Using the listing below, say how many lines have the string "computer" in them, giving the number alone.

┌──

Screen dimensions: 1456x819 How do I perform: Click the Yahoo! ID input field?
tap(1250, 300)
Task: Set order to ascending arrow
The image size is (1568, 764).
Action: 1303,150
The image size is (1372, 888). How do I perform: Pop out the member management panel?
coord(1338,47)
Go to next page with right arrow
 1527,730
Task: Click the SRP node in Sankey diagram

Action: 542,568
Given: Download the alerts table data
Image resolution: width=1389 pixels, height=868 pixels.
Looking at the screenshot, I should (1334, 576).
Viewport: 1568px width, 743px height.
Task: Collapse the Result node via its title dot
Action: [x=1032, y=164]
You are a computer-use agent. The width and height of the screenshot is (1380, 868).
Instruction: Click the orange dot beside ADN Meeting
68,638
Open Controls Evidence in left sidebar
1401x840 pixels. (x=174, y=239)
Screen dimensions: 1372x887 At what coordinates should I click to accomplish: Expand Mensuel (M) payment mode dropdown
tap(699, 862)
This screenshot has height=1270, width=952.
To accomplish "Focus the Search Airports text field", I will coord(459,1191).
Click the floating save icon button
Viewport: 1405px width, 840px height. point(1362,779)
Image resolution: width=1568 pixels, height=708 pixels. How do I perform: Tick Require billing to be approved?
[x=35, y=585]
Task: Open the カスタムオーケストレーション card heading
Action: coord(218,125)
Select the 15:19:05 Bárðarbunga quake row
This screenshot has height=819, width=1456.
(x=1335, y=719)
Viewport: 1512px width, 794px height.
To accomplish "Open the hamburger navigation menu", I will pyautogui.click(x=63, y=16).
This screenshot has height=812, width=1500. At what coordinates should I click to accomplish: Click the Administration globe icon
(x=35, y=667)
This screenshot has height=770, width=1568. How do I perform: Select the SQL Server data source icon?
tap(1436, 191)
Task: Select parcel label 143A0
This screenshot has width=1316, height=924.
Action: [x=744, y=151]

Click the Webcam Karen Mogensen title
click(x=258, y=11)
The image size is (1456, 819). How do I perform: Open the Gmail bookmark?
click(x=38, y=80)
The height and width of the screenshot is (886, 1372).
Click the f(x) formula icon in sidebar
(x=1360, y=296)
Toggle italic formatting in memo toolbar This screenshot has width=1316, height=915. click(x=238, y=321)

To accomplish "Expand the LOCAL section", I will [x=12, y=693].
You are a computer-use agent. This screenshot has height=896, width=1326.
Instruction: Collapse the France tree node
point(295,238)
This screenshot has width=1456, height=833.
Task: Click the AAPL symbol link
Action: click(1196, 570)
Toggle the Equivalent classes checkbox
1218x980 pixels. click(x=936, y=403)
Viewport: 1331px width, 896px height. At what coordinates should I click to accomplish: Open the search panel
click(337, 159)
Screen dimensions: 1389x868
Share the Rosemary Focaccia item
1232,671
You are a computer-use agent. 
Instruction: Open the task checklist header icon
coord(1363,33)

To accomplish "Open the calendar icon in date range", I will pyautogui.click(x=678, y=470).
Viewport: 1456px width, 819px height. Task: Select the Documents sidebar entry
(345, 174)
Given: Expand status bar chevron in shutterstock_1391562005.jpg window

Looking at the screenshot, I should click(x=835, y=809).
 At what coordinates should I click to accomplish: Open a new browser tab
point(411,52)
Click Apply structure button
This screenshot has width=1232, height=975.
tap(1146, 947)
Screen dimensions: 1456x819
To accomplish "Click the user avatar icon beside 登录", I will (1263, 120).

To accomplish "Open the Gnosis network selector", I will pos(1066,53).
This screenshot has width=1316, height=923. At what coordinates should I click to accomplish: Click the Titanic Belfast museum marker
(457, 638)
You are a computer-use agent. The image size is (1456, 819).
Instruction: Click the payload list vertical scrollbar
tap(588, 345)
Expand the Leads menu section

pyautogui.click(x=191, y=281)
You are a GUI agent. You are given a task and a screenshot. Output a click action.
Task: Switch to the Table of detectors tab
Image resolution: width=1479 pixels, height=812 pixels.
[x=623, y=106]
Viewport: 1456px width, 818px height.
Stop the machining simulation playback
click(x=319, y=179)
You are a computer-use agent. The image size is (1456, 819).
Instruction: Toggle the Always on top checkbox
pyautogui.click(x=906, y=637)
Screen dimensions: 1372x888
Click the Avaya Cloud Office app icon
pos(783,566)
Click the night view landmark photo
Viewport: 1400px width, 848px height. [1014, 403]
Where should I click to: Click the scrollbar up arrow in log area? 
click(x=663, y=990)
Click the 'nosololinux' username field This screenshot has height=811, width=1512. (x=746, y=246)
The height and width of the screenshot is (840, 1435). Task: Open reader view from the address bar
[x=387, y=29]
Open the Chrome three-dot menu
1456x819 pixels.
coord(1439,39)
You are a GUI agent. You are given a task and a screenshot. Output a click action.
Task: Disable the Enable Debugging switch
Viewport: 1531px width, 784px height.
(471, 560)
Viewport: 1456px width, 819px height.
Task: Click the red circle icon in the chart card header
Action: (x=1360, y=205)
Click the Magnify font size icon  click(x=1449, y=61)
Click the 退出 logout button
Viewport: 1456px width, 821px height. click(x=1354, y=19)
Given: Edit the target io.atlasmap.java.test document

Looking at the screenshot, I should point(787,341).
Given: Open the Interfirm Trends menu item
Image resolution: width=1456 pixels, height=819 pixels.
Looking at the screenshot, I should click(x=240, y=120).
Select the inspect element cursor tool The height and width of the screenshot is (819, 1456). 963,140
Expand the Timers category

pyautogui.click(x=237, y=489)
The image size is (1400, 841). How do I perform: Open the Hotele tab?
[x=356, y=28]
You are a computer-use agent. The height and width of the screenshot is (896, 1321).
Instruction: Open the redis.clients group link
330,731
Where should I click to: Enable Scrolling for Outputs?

└──

* Exercise response *
6